# JOB
Rewrite the rows between the one holding "Task: Set PIM gateway to odczyt i zapis" and the one holding "coord(927,334)", inclusive, replacing "Track Moderators" with "Track Reviewers" and leaving everything else unchanged.

• • • • •

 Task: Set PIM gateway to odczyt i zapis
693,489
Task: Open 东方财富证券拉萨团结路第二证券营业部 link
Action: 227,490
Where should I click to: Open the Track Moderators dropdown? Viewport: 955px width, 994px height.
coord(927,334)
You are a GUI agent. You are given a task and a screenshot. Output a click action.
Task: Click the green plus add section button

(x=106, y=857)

• • • • •

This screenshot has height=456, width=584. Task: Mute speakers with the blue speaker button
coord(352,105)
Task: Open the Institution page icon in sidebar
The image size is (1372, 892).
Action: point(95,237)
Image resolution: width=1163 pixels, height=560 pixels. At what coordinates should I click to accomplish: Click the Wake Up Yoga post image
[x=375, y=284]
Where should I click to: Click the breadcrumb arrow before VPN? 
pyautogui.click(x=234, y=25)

• • • • •

# EXERCISE RESPONSE
 Task: Set PIM gateway to odczyt i zapis
693,489
Task: Open 东方财富证券拉萨团结路第二证券营业部 link
Action: 227,490
Where should I click to: Open the Track Reviewers dropdown? Viewport: 955px width, 994px height.
coord(927,334)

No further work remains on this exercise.